En amont de la procédure de redressement judiciaire, a été instaurée par la loi 2005-845 du 26 juillet 2005, la procédure de sauvegarde des entreprises.
La procédure de sauvegarde permet d'appréhender les difficultés de l'entreprise avant qu'elles ne se concrétisent en trésorerie.
A cette fin, la procédure de sauvegarde n'est pas exclusive de la procédure de redressement judiciaire : en effet, leur ibjectif est le même, élaborer un plan de sauvegarde (ou de redressement) afin de «faciliter la réorganisation de l'entreprise afin de permettre la poursuite de l'activité économique, le maintien de l'emploi et l'apurement du passif» (Article L620-1 du code de commerce).
Article L620-2 du code de commerce «La procédure de sauvegarde est applicable à toute personne exerçant une activité commerciale ou artisanale, à tout agriculteur, à toute autre personne physique exerçant une activité professionnelle indépendante, y compris une profession libérale soumise à un statut législatif ou réglementaire ou dont le titre est protégé, ainsi qu'à toute personne morale de droit privé.»

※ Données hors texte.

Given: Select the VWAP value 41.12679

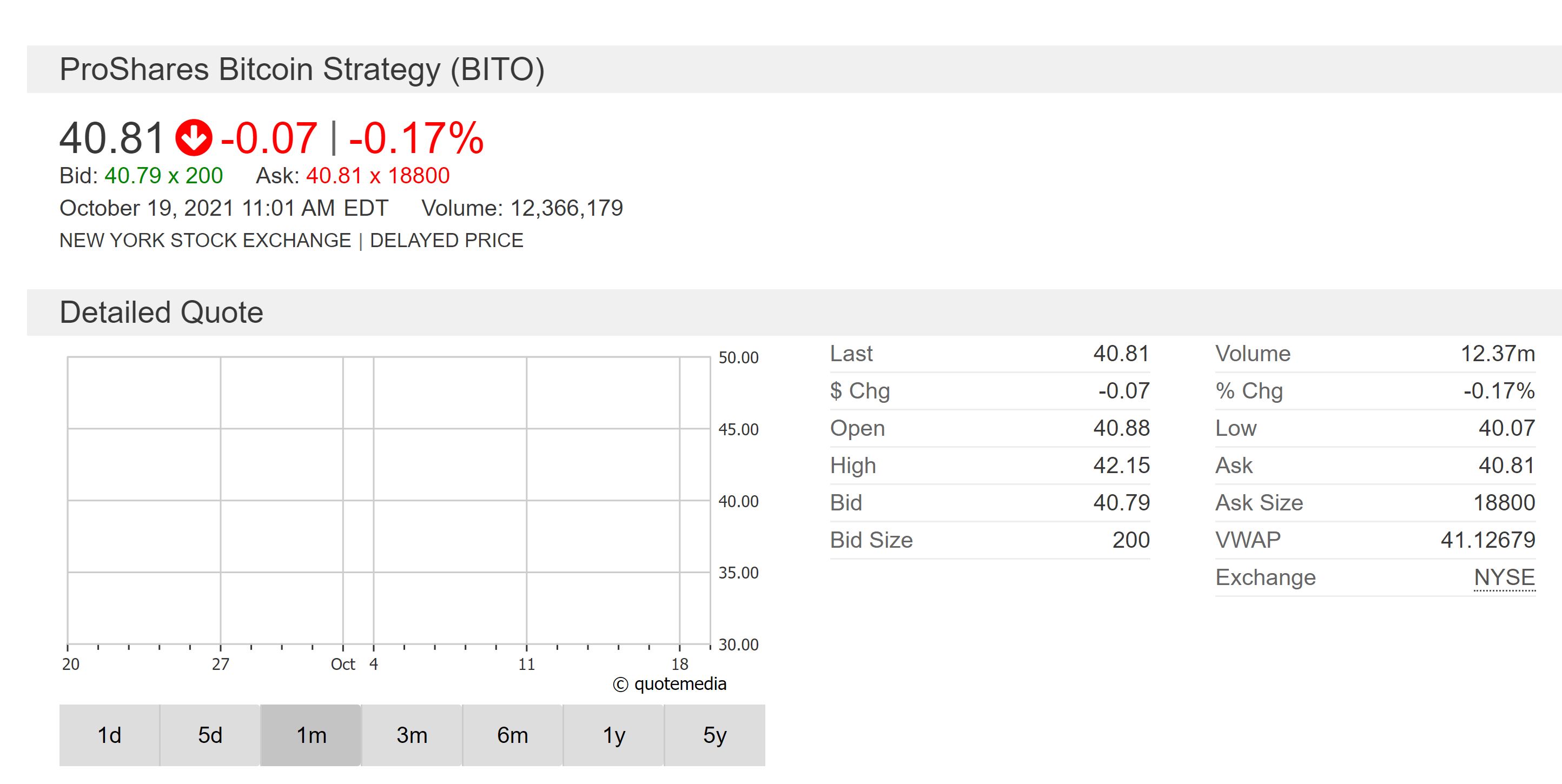Looking at the screenshot, I should pos(1487,540).
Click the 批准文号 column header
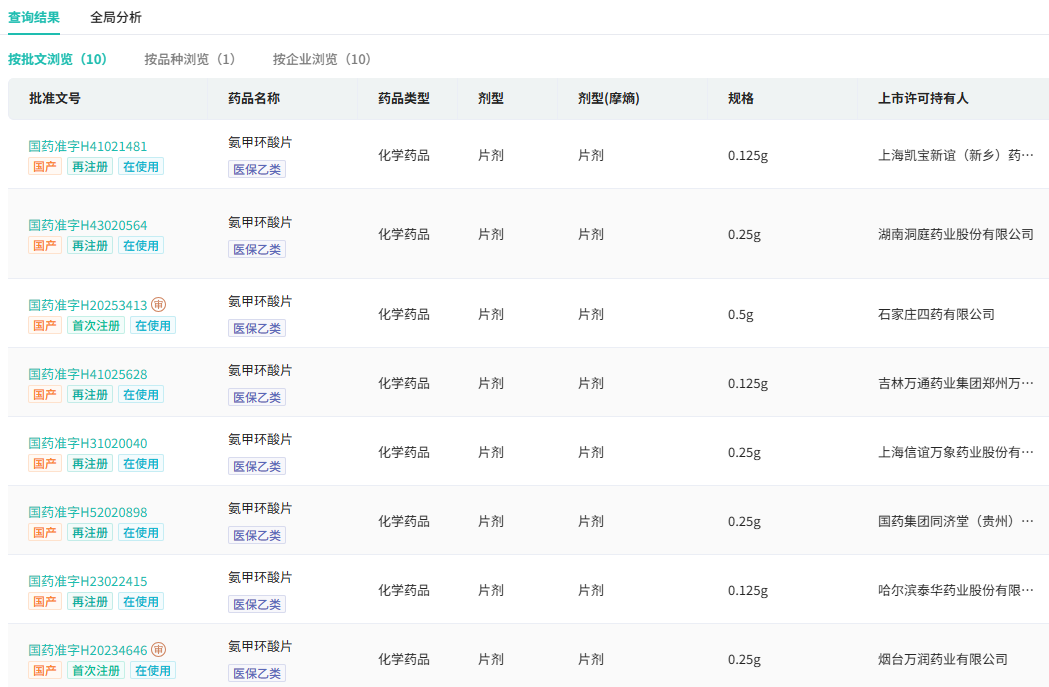The height and width of the screenshot is (687, 1049). point(55,99)
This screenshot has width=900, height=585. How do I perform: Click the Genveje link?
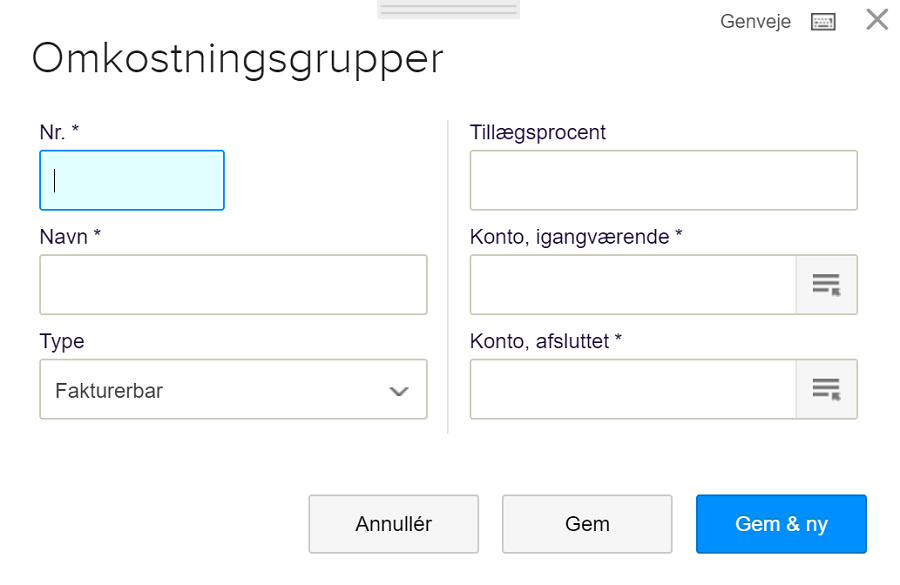click(755, 22)
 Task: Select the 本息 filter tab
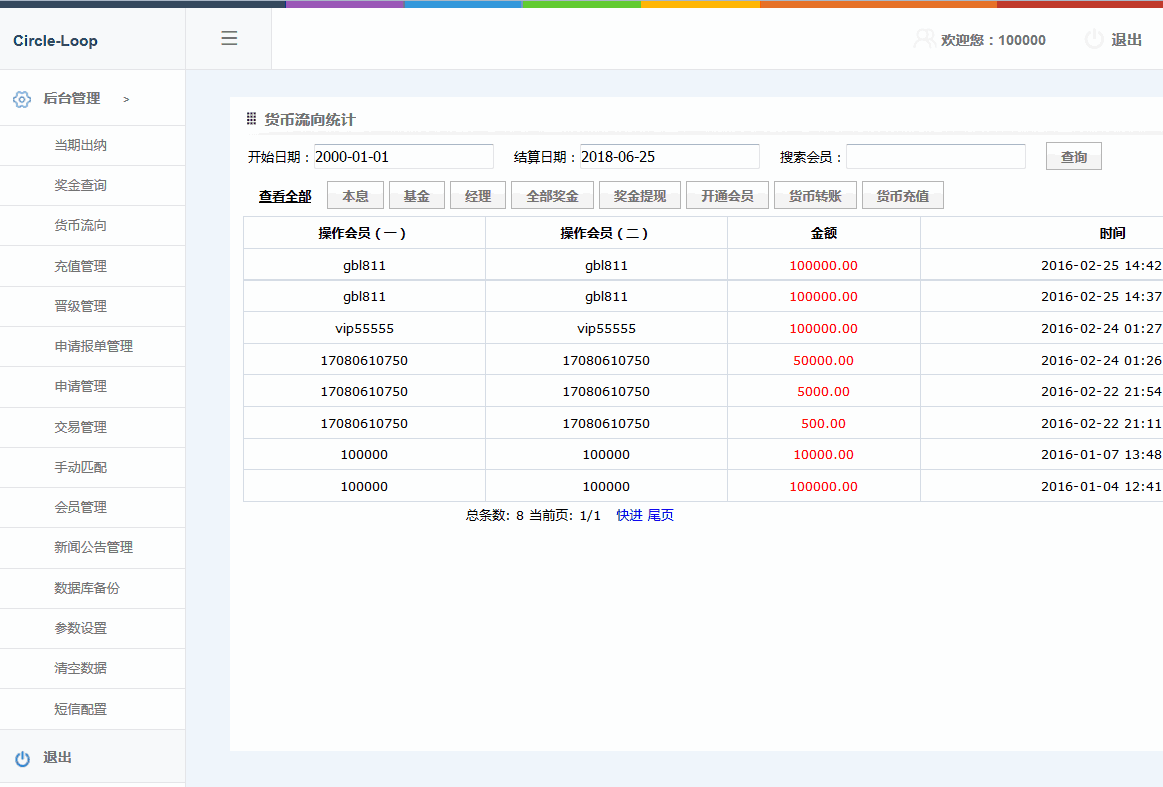click(355, 196)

L'ouverture d'une procédure de sauvegarde repose en premier lieu sur une démarche volontaire du débiteur, justifiant de difficultés insurmontables, de nature à la conduire à la cessation des paiements.
C'est ensuite le tribunal compétent qui va décider de l'ouverture effective de cette procédure de sauvegarde, par un jugement d'ouverture, faisant naître une période d'observation, d'une durée maximale de 6 mois et renouvelable une fois.
La finalité de la sauvegarde est l'élaboration d'un plan de sauvegarde.
Le plan de sauvegarde est arrêté par le tribunal, s'il existe une possibilité sérieuse pour l'entreprise d'être sauvegardée.